== What to produce ==
Repeat every record exactly as written.

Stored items
----

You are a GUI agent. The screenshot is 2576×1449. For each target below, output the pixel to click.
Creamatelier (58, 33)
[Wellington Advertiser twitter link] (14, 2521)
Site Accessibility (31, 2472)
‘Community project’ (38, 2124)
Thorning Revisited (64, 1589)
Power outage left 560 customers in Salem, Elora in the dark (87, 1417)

----

== Expected answer ==
You are a GUI agent. The screenshot is 2576×1449. For each target below, output the pixel to click.
Creamatelier (58, 33)
[Wellington Advertiser twitter link] (14, 2521)
Site Accessibility (31, 2472)
‘Community project’ (38, 2124)
Thorning Revisited (64, 1589)
Power outage left 560 customers in Salem, Elora in the dark (87, 1417)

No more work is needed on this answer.